Gardez les éléments du soir qui fonctionnent déjà. Lumière tamisée, repas, couche propre et même courte routine peuvent rester en place. Répondez à la faim et à la fatigue comme d’habitude ; il n’y a aucun mérite à prolonger une période d’éveil jusqu’à un chiffre.

Vous n’avez pas besoin de « réparer » une régression pour prouver que vous êtes un bon parent. Un journal ne doit pas retarder un repas ni faire ignorer un bébé malade. L’accompagnement vers le sommeil autonome est un choix familial ; cet article ne prescrit aucune méthode. Posez vos questions à votre médecin ou pédiatre.

Le sommeil sûr passe toujours en premier

Un changement de sommeil ne change pas l’environnement de sommeil. L’American Academy of Pediatrics recommande de coucher les bébés sur le dos, sur une surface ferme, plate et non inclinée, sans literie lâche ni objet mou, dans la chambre des parents sans partager leur lit idéalement pendant les six premiers mois (recommandations AAP 2022). Ces règles valent pour les siestes et les nuits, y compris après un réveil lorsque tout le monde est fatigué.

Si vous prenez votre bébé dans votre lit pour le nourrir ou le consoler, remettez-la dans son propre espace avant de vous endormir. N’utilisez jamais un canapé ou un fauteuil pour dormir. Demandez conseil à un professionnel si les recommandations habituelles sont difficiles à appliquer ou ne conviennent pas à votre bébé.

Quand demander de l’aide

Contactez votre médecin, pédiatre ou professionnel de santé qui suit votre bébé si les changements s’accompagnent d’une mauvaise alimentation, de moins de couches mouillées, de fièvre, de vomissements persistants, d’une somnolence inhabituelle, de changements respiratoires ou d’une inquiétude concernant la prise de poids. Demandez une aide urgente si votre bébé respire mal, devient bleu ou gris, est difficile à réveiller ou semble gravement malade. Le guide du NHS indique où appeler.

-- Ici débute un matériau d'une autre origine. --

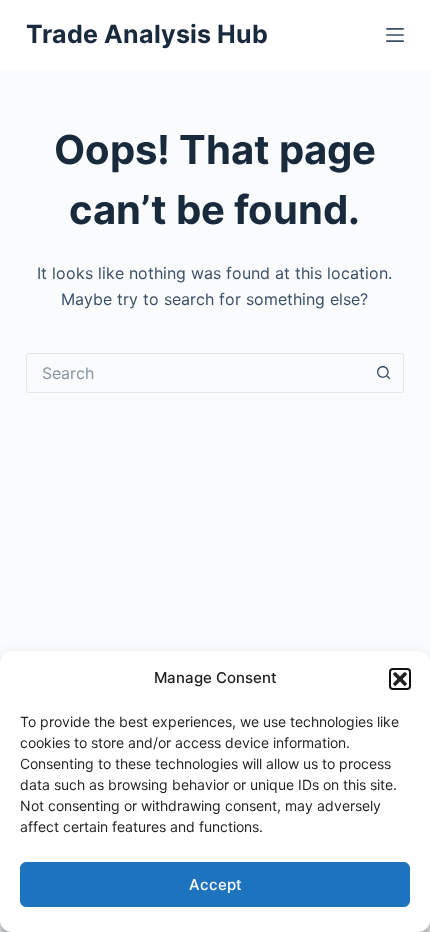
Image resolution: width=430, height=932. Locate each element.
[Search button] (384, 373)
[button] (400, 679)
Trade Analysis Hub (147, 34)
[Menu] (395, 35)
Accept (215, 884)
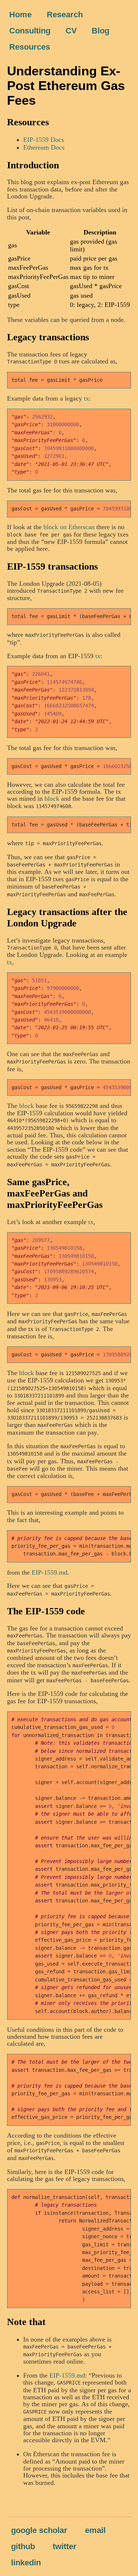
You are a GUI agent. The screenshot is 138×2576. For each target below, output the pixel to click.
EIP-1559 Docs (43, 139)
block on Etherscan (69, 527)
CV (71, 30)
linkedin (26, 2562)
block (52, 798)
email (95, 2530)
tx (86, 398)
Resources (29, 46)
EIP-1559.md (49, 1572)
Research (65, 14)
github (23, 2546)
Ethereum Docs (43, 147)
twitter (65, 2546)
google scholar (39, 2530)
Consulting (29, 30)
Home (20, 14)
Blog (100, 30)
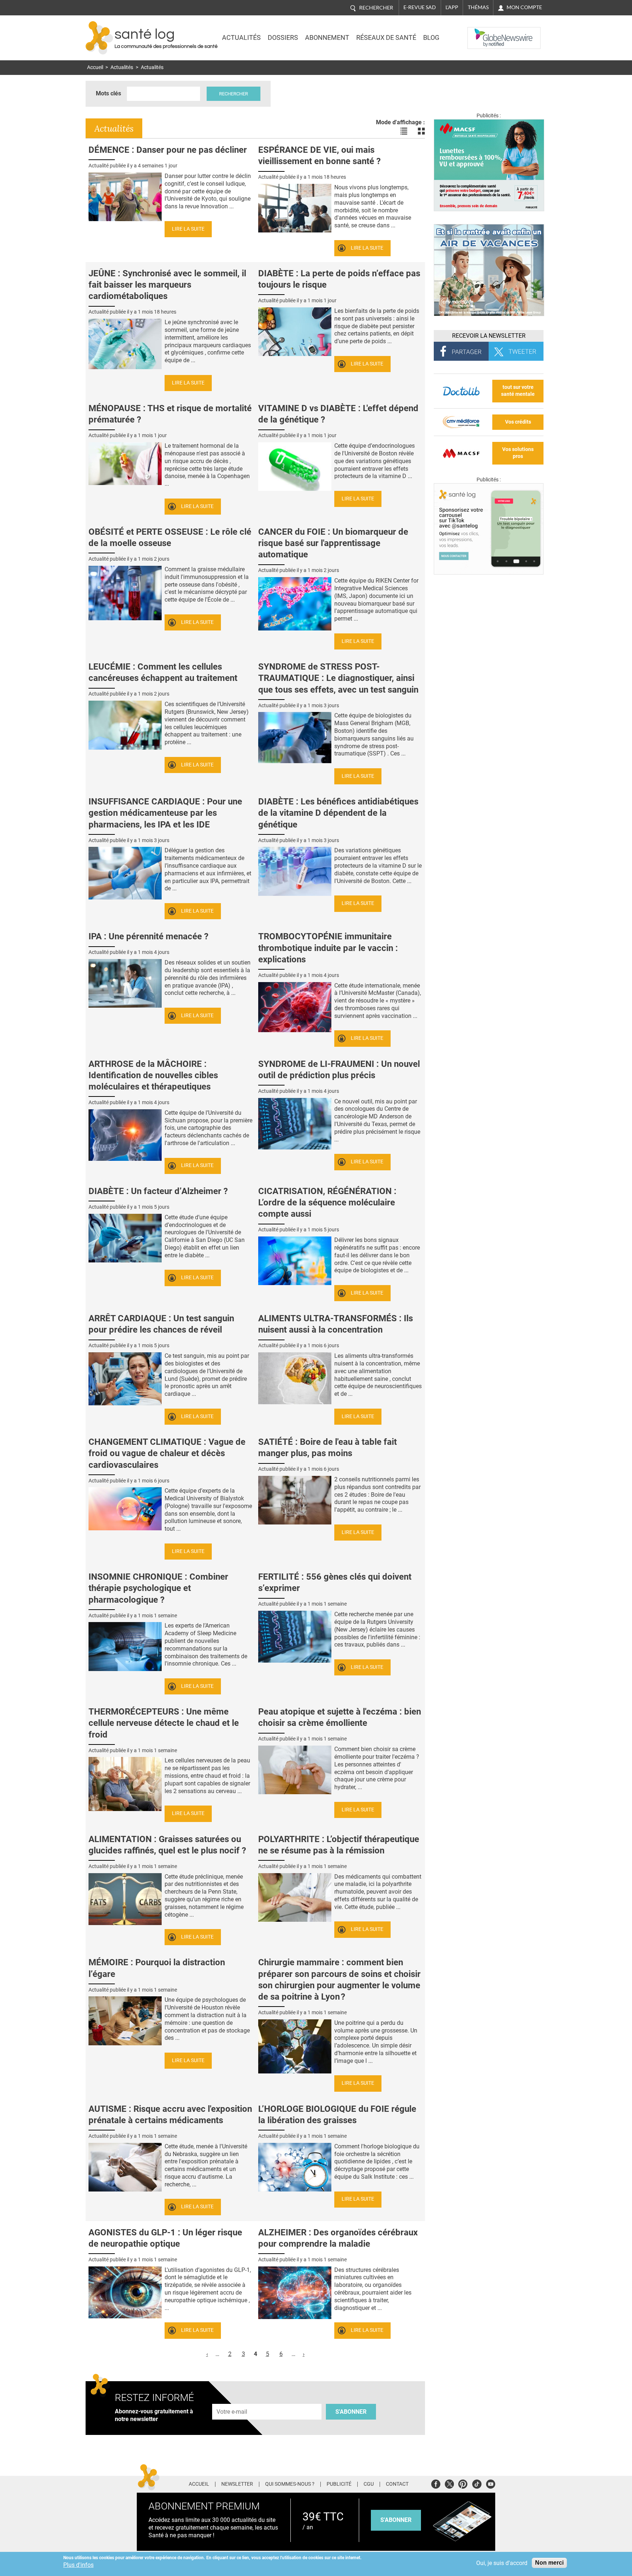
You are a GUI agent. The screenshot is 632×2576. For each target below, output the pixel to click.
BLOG (431, 37)
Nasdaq (482, 32)
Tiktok (477, 2483)
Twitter (449, 2483)
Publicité (339, 2484)
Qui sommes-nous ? (290, 2484)
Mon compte (524, 7)
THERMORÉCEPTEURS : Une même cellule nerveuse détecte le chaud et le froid (164, 1722)
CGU (369, 2484)
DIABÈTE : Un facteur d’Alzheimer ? (158, 1191)
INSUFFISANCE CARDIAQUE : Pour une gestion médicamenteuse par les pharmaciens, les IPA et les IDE (165, 812)
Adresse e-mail (232, 2400)
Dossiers (283, 37)
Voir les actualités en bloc (421, 131)
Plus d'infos (78, 2564)
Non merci (549, 2563)
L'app (451, 7)
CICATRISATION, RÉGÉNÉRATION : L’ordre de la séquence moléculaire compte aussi (327, 1202)
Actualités (241, 37)
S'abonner (350, 2411)
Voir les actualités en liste (403, 131)
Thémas (478, 7)
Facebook (435, 2483)
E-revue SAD (419, 7)
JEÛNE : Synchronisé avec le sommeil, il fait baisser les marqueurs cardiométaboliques (167, 284)
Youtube (490, 2483)
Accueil (95, 67)
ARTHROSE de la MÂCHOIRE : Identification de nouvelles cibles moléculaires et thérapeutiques (153, 1075)
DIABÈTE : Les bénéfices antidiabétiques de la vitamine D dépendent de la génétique (338, 812)
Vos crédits (518, 422)
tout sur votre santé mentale (518, 390)
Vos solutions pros (518, 452)
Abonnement (327, 37)
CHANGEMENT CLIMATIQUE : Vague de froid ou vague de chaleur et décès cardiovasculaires (167, 1453)
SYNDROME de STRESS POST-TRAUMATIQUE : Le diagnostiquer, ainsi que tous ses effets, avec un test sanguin (338, 678)
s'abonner (395, 2519)
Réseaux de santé (386, 37)
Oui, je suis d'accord (501, 2563)
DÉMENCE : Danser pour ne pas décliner (168, 150)
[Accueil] (99, 37)
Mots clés (108, 93)
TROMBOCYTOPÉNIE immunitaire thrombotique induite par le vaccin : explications (328, 947)
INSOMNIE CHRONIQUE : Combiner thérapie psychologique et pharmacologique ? (158, 1588)
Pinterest (462, 2483)
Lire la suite (188, 229)
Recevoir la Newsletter (489, 335)
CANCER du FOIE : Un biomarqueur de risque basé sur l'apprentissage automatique (333, 543)
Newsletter (237, 2484)
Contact (397, 2484)
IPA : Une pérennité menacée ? (148, 936)
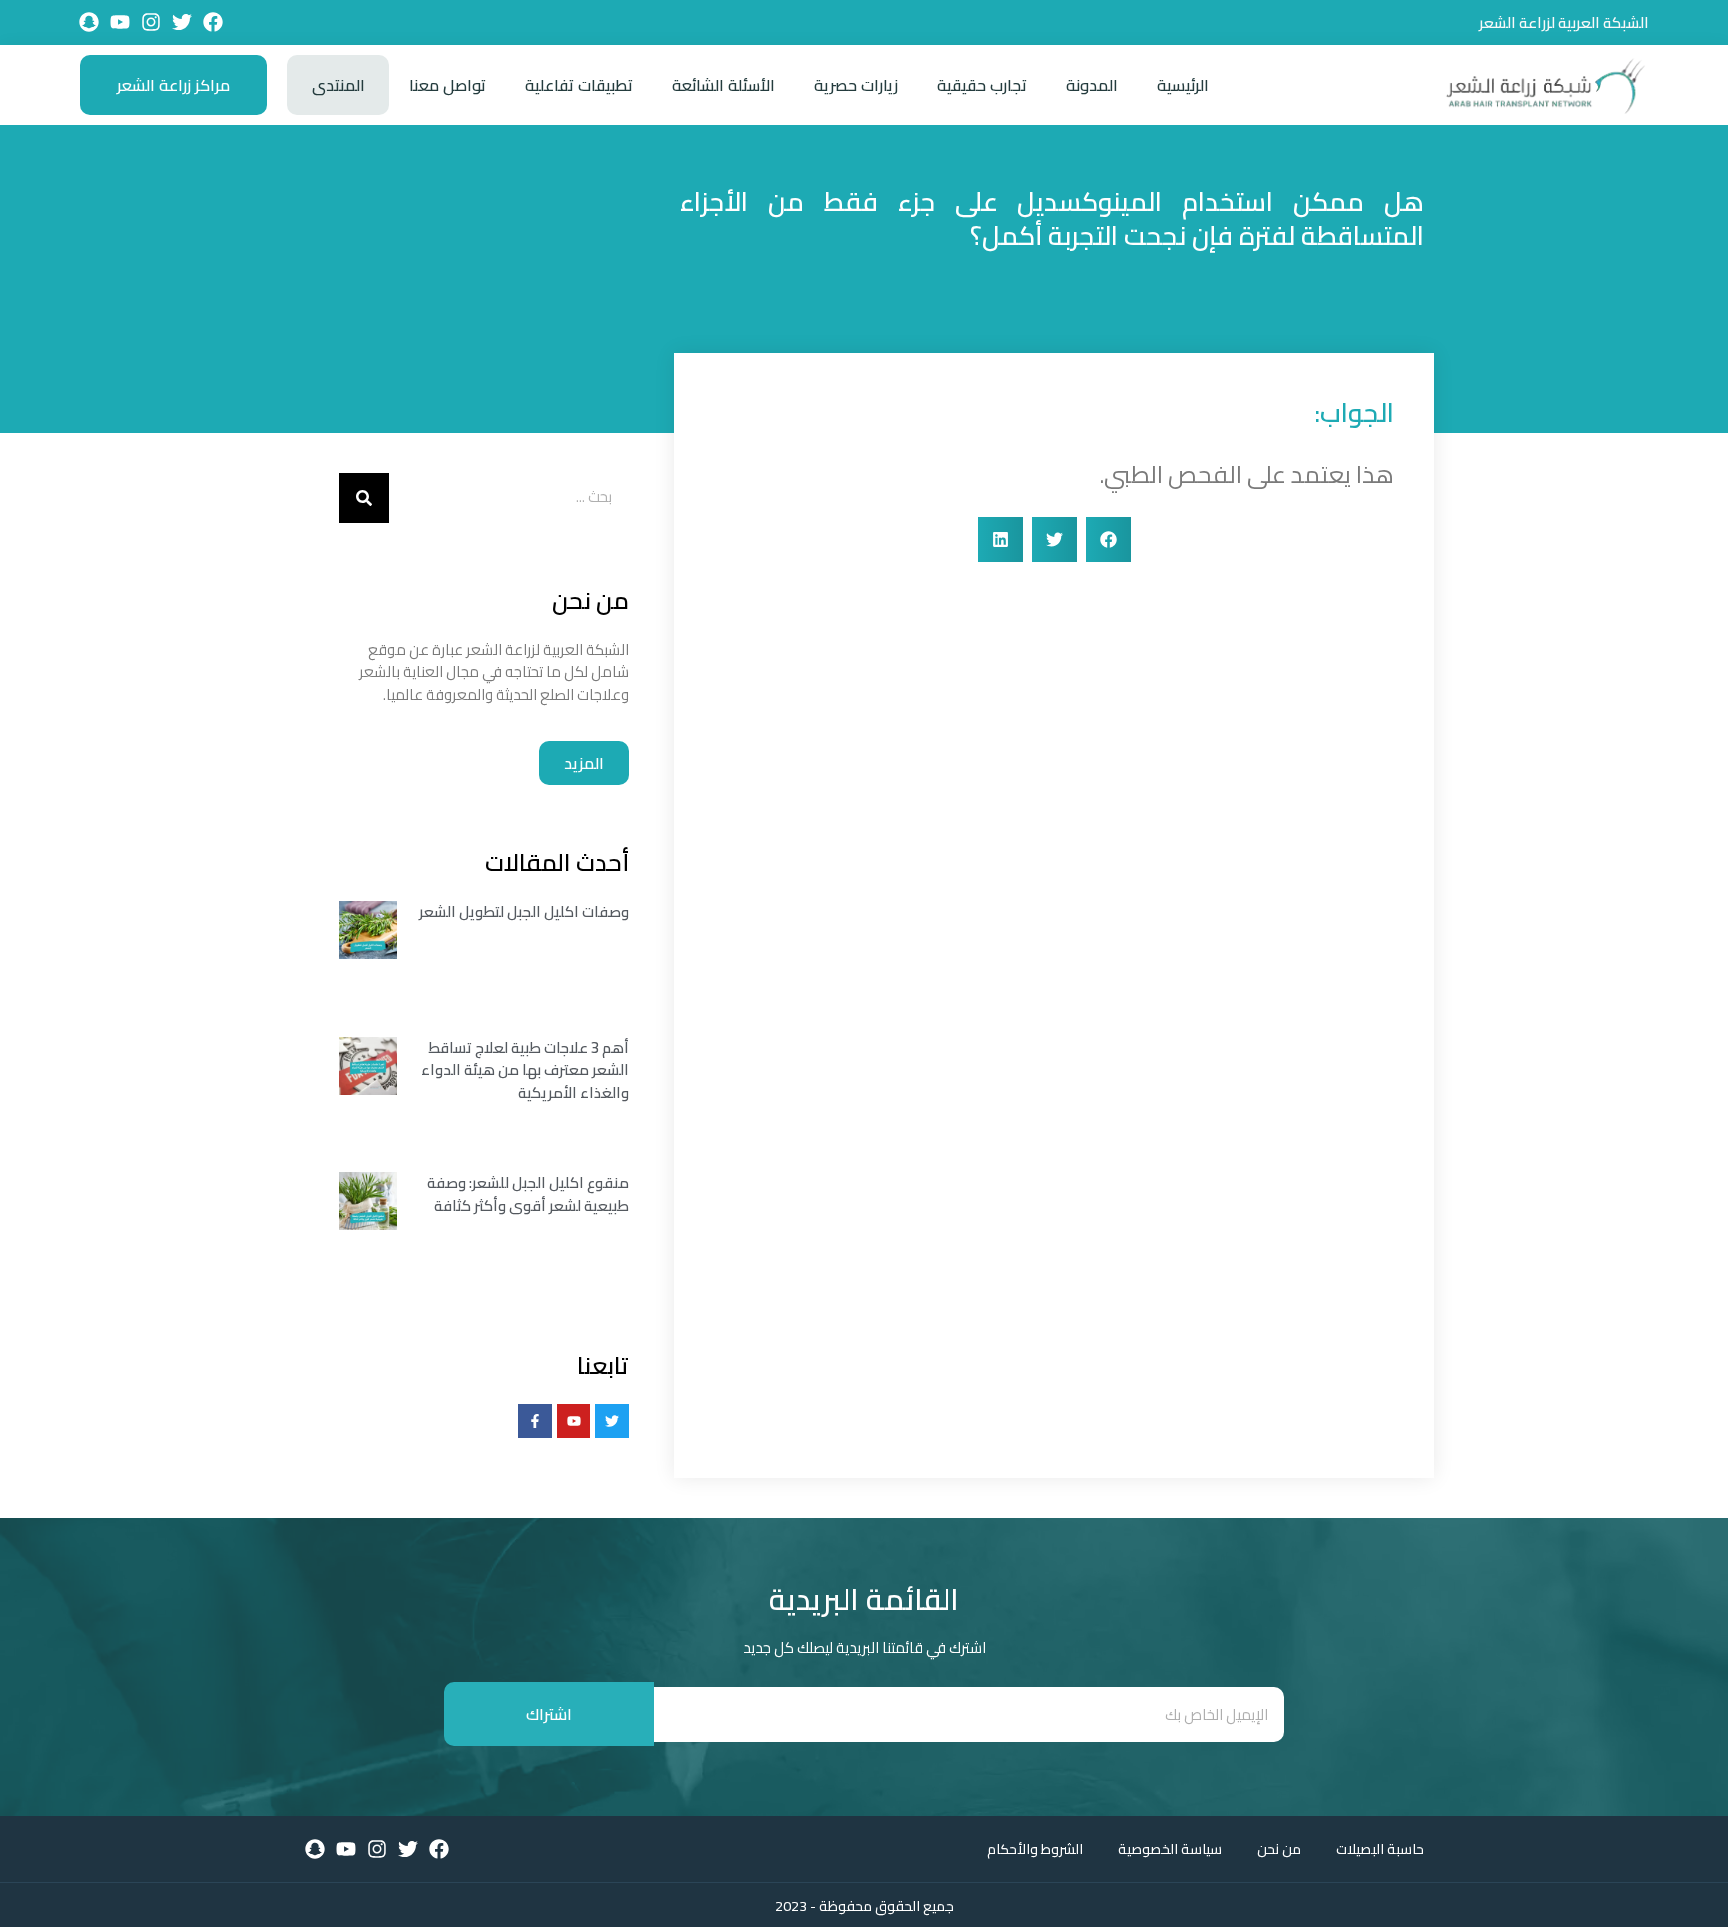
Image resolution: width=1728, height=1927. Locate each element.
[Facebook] (213, 22)
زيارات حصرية (856, 85)
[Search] (364, 498)
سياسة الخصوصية (1170, 1849)
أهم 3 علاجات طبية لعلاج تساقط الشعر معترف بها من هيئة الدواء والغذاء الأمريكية (525, 1070)
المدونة (1092, 85)
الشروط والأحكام (1035, 1849)
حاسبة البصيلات (1380, 1849)
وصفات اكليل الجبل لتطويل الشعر (524, 911)
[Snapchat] (89, 22)
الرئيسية (1183, 85)
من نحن (1279, 1849)
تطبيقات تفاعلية (579, 85)
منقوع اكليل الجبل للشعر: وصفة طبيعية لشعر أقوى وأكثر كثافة (528, 1194)
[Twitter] (182, 22)
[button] (1108, 539)
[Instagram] (151, 22)
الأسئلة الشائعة (723, 85)
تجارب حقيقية (982, 85)
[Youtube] (120, 22)
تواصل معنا (447, 85)
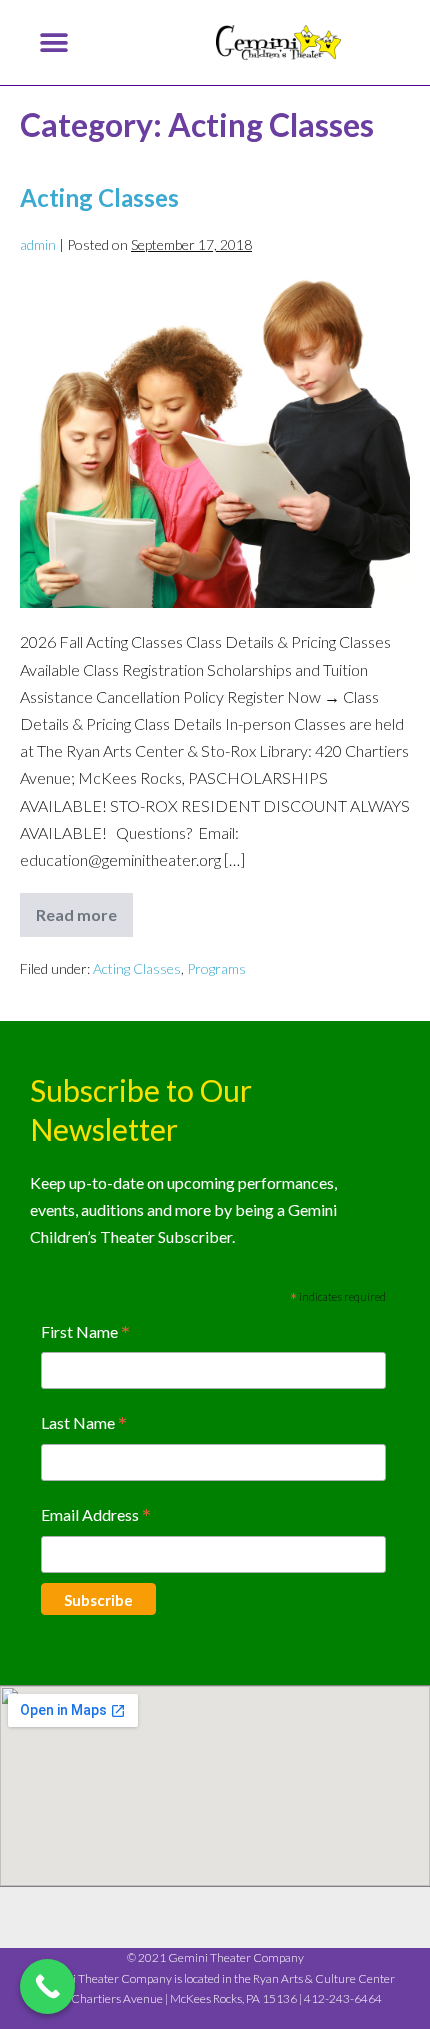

Vous pouvez aussi demander du soutien parce que vous êtes à bout. Une nuit perturbée n’a pas besoin d’atteindre un seuil médical pour mériter une conversation. Le professionnel tiendra compte de l’âge, de l’alimentation, de la croissance et de la santé de votre bébé plutôt que de diagnostiquer une « régression » sur un graphique.

Questions fréquentes

La régression du sommeil à 4 mois est-elle réelle ?

Le sommeil change souvent au début du développement, et certains bébés traversent une période difficile vers quatre mois. « Régression » n’est toutefois pas un diagnostic officiel : aucun schéma ni aucune date ne concerne tous les bébés.

Combien de temps dure-t-elle ?

Il n’existe pas de durée fixe fondée sur les preuves. Certains changements se calment vite ; d’autres se mêlent à l’alimentation, une maladie, de nouvelles compétences ou des siestes différentes. Notez plusieurs jours et demandez conseil si vous êtes inquiet.

Tous les bébés la connaissent-ils ?

Non. Certains dorment différemment sans crise visible, d’autres se réveillent davantage ou font des siestes plus courtes. Les études montrent une grande variation entre les bébés et les méthodes de mesure.

Dois-je changer la routine à quatre mois ?

Pas automatiquement. Maintenez un sommeil sûr et une routine calme, puis utilisez un court journal pour vérifier qu’un changement est régulier. Évitez plusieurs changements majeurs après une seule mauvaise nuit.

Une application peut-elle dire pourquoi mon bébé se réveille ?

Elle peut organiser les observations et révéler des horaires. Elle ne diagnostique ni faim, maladie, reflux, problème respiratoire ou besoin développemental, et ne peut pas prouver qu’un événement en a causé un autre. Utilisez le journal comme contexte pour parler à un professionnel.

En bref

La régression du sommeil à 4 mois est un nom utile pour un changement observé par certains parents, pas une étape garantie ni un diagnostic médical. Le sommeil évolue, les profils varient : observation sereine, sommeil sûr et soutien sont les réponses les plus utiles.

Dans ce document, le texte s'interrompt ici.